Status of the SRF Systems at HIE-ISOLDE

481

W. Venturini Delsolaro, L. Arnaudon, K. Artoos, C. Bertone, J.A. Bousquet, N. Delruelle, M. Elias, J.A. Ferreira Somoza, F. Formenti, J. Gayde, J.L. Grenard, Y. Kadi, G. Kautzmann, Y. Leclercq, M. Mician, A. Miyazaki, E. Montesinos, V. Parma, G.J. Rosaz, K.M. Schirm, E. Siesling, A. Sublet, M. Therasse, L. Valdarno, D. Valuch, G. Vandoni, L.R. Williams, P. Zhang
CERN, Geneva, Switzerland

The HIE-ISOLDE project has been approved by CERN in 2009 and gained momentum after 2011. The final energy goal of the upgrade is to boost the radioactive beams of REX-ISOLDE from the present 3 MeV/u up to 10 MeV/u for A/q up to 4.5. This is to be achieved by means of a new superconducting linac, operating at 101.28 MHz and 4.5 K with independently phased quarter wave resonators (QWR). The QWRs are based on the Nb sputtering on copper technology, pioneered at CERN and developed at INFN-LNL for this cavity shape. Transverse focusing is provided by Nb-Ti superconducting solenoids.

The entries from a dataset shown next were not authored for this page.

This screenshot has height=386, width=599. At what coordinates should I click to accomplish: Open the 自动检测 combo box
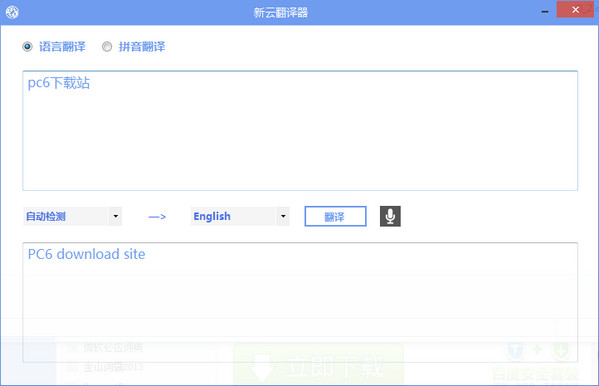[72, 216]
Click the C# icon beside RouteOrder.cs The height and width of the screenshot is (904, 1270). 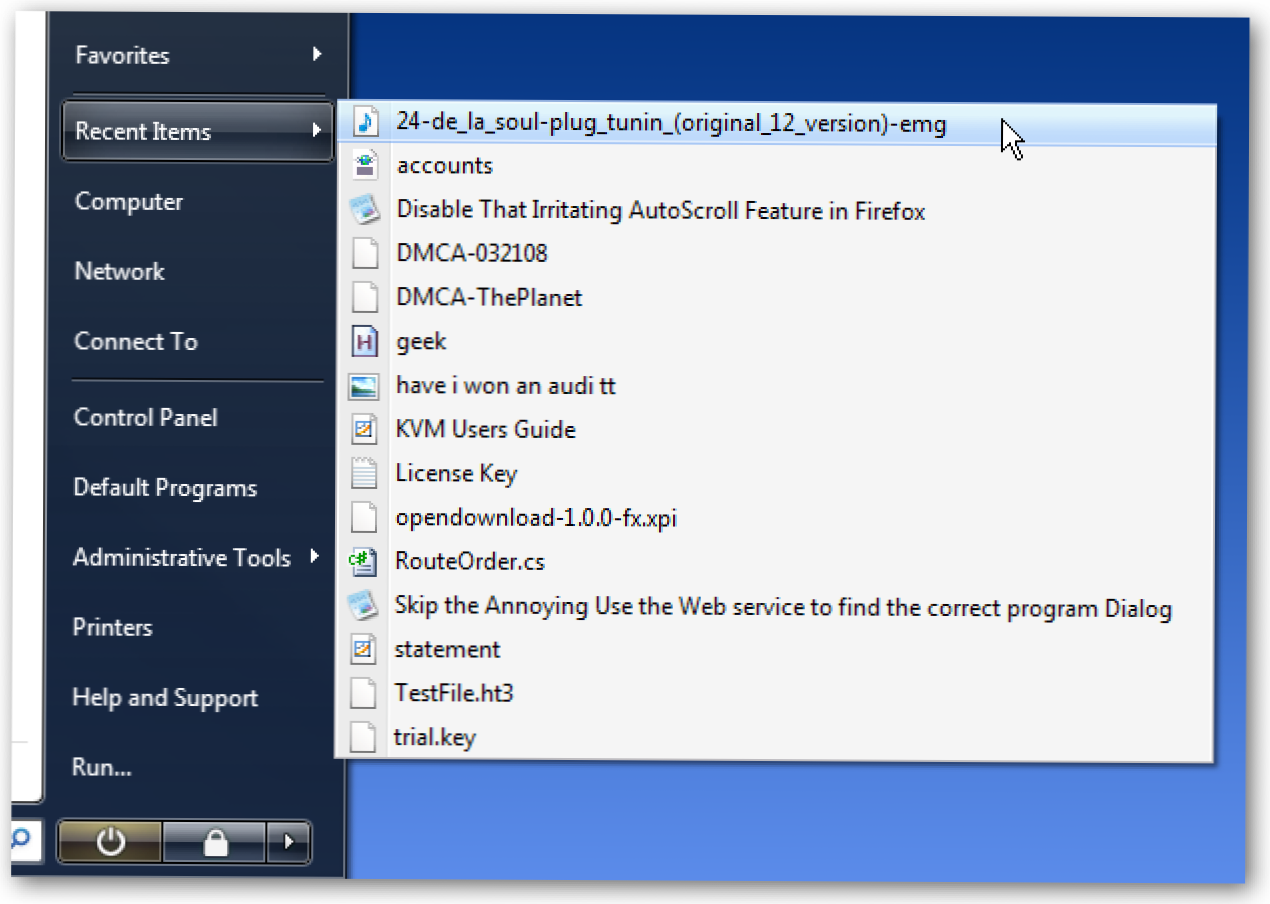(x=362, y=561)
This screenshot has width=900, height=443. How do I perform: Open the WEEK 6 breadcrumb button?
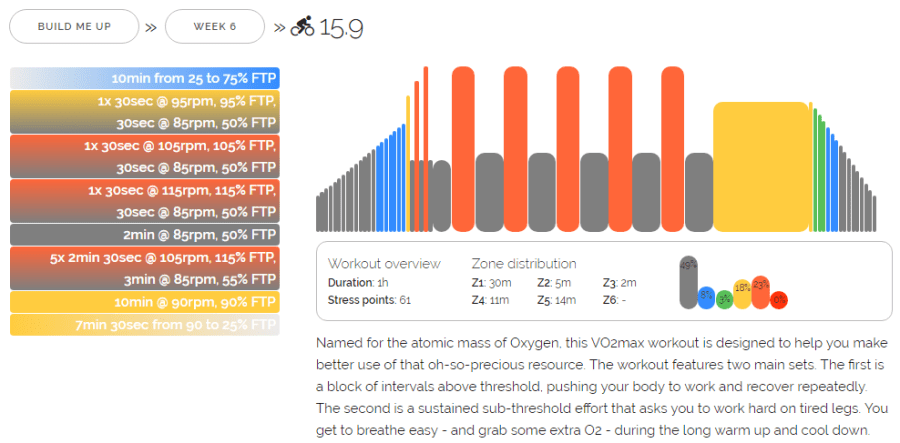(x=215, y=27)
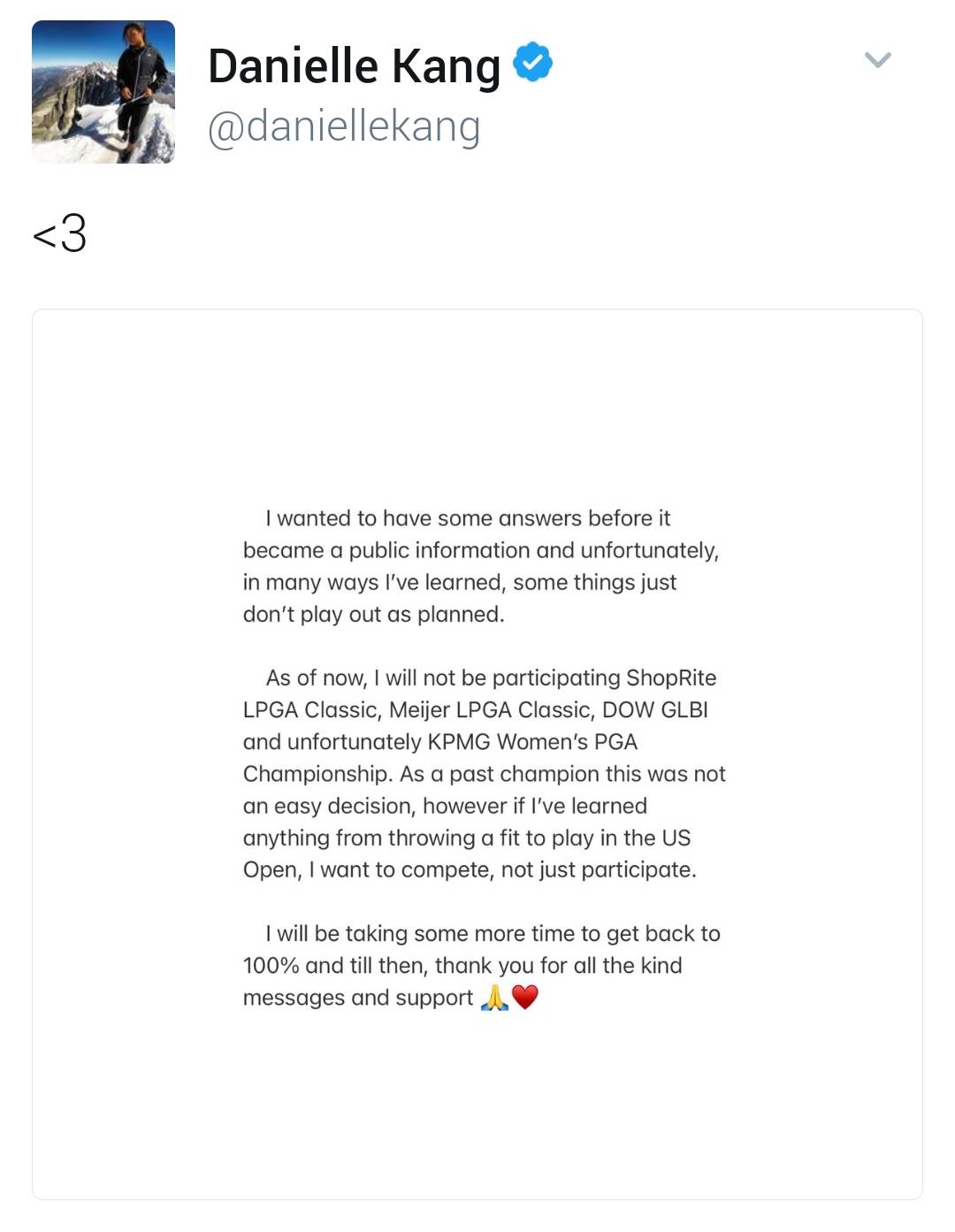The width and height of the screenshot is (955, 1232).
Task: Click the red heart emoji
Action: pyautogui.click(x=525, y=998)
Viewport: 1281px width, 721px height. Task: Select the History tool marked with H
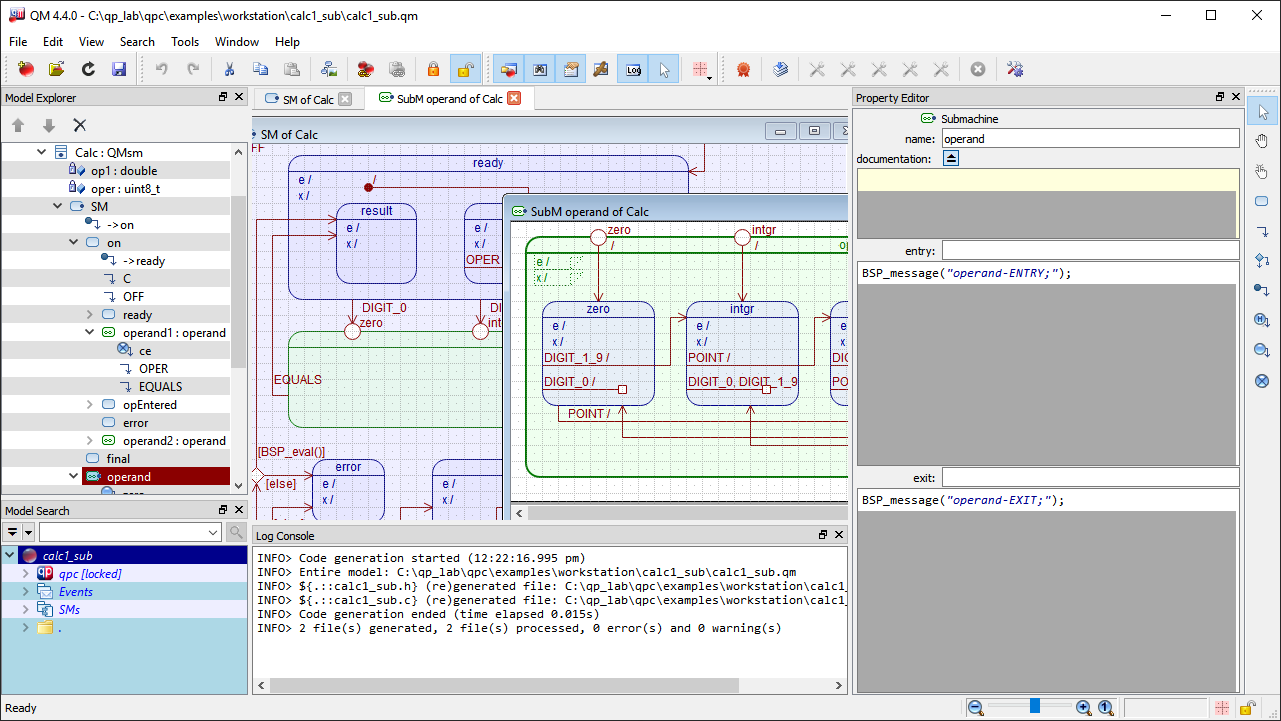pos(1262,321)
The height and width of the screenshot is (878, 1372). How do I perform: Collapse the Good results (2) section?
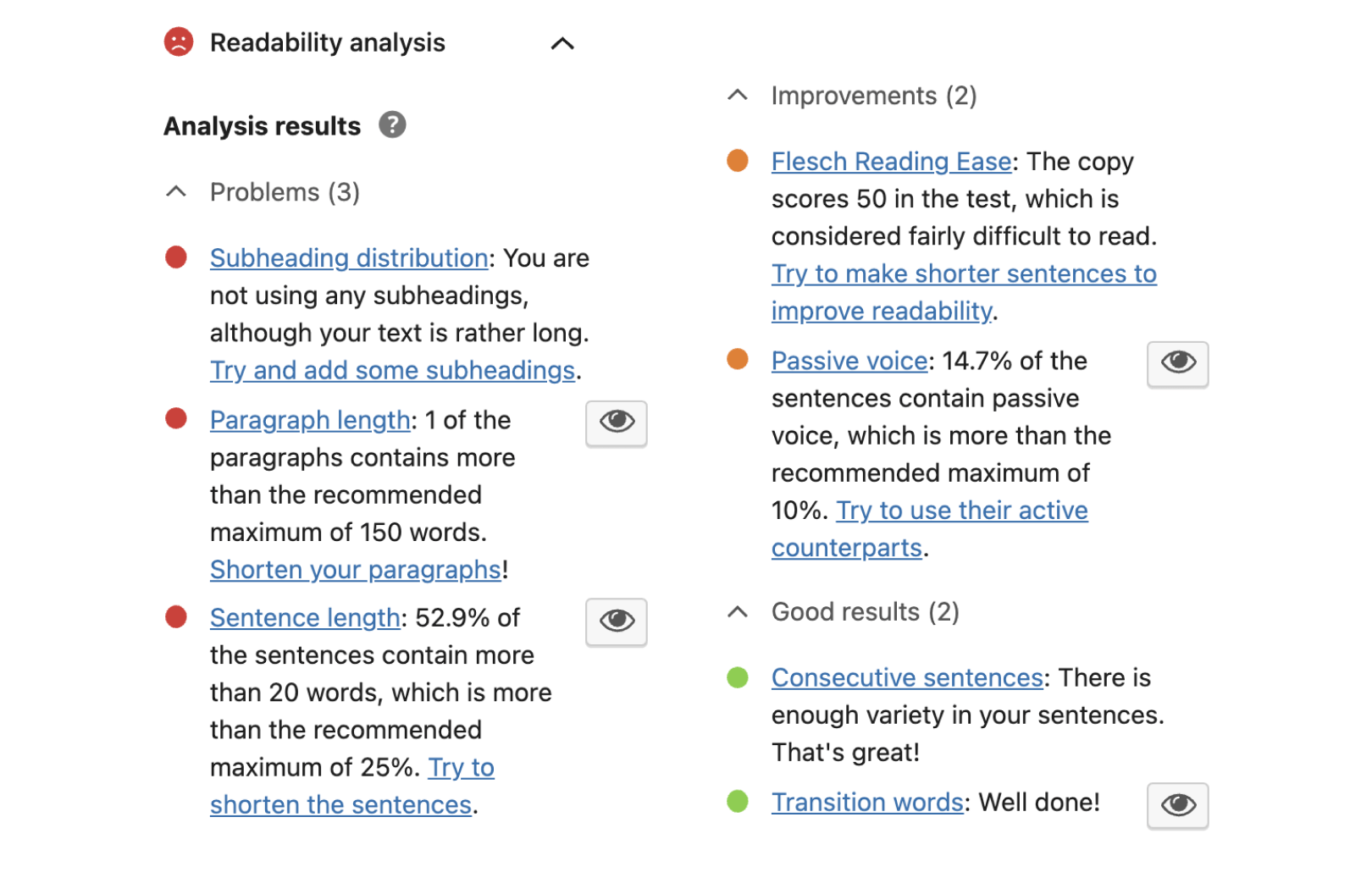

The cryomodules hosting the active elements are of the common vacuum type. In this contribution we will report on the recent advancements of the HIE-ISOLDE linac technical systems involving SRF technology. The paper is focused on the cavity production, on the experience with the assembly of the first cryomodule (CM1), and on the results of the first hardware commissioning campaign.

Slides TUBA01 [27.129 MB]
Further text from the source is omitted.